I followed the tutorial on DeviceMesh to test the following HSDP code. When I printed the weights, I expected to see the same values 4 times. However, instead, I see two sets of repeated values. Does this mean HSDP did not sync the weights along the replicate_group axis?

import torch
import torch.nn as nn

from torch.distributed.device_mesh import init_device_mesh
from torch.distributed.fsdp import FullyShardedDataParallel as FSDP, ShardingStrategy


class ToyModel(nn.Module):
    def __init__(self):
        super(ToyModel, self).__init__()
        self.net1 = nn.Linear(10, 10)
        self.relu = nn.ReLU()
        self.net2 = nn.Linear(10, 5)

    def forward(self, x):
        return self.net2(self.relu(self.net1(x)))


# HSDP: MeshShape(2, 2)
mesh_2d = init_device_mesh("cuda", (2, 2), mesh_dim_names=("replicate", "shard"))
model = FSDP(
    ToyModel().cuda(), 
    device_mesh=mesh_2d, 
    sharding_strategy=ShardingStrategy.HYBRID_SHARD,
    use_orig_params=True
)

with FSDP.summon_full_params(model, with_grads=True):
    print(model.net1.weight.data.sum())

From the example, we have the mesh topology of [[0, 1], [2, 3]]:

  • [0, 1] and [2, 3] are the replicate group
  • [0, 2] and [1, 3] are the shard group

So we should see two sets of the same value.
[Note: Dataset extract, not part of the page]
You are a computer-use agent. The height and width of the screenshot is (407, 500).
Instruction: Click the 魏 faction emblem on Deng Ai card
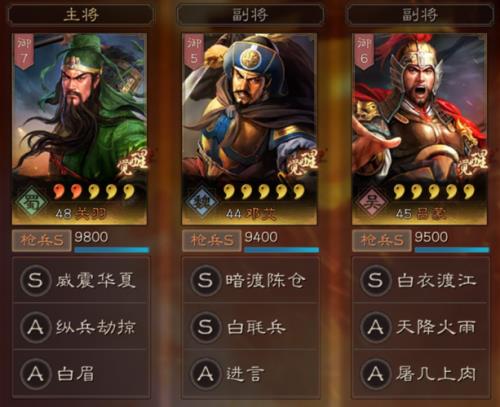(x=202, y=201)
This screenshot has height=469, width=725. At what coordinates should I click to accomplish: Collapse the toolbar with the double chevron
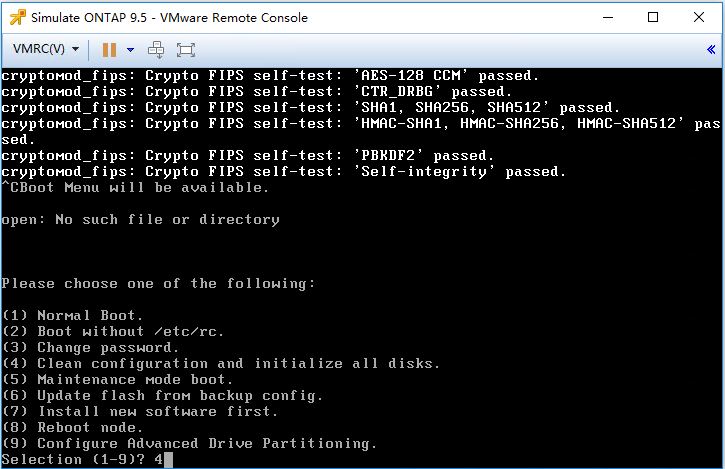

Below is the printout from a sample run:

local_rank=0, model.net1.weight.data.sum()=tensor(-0.4711, device='cuda:0')
local_rank=1, model.net1.weight.data.sum()=tensor(-0.4711, device='cuda:1')
local_rank=2, model.net1.weight.data.sum()=tensor(0.2237, device='cuda:2')
local_rank=3, model.net1.weight.data.sum()=tensor(0.2237, device='cuda:3')
1 Like

My team has been experimenting with something similar, and facing some inconsistencies. Our toy setup includes 2 nodes, with 4 GPUs each and 2 replicas total. That makes for 4 shards per replica (i.e. 1 replica per node). In essence, we used the same code as @yenchenlin, except we had init_device_mesh("cuda", (2, 4)) instead of (2,2).

We’re noticing the same thing as @yenchenlin when we initialize the models differently before wrapping with FSDP, then wrap with FSDP and print the net1 sum, we see 2 unique values being printed 4 times. This makes us wonder if HSDP is really syncing weights, or not. However, if we fix our seed to be consistent across all ranks before initializing our toy model, then the printout of model.net1.weight.data.sum() within the FSDP.summon_full_params() context is the same across all ranks.

It was also our understanding that FSDP.summon_full_params() enabled each rank to reach the respective parameters of its entire replica. And thus, the ranks that report the same sum would actually be part of the same replica, but this understanding doesn’t seem to align with your printouts @irisz , unless my understanding of “replicate” and “shard” groups is incorrect (which was that a shard group makes up complete replica of the model).

Can you provide us with some info (and sources if available) on whether or not PyTorch HSDP syncs weights across replicas or not?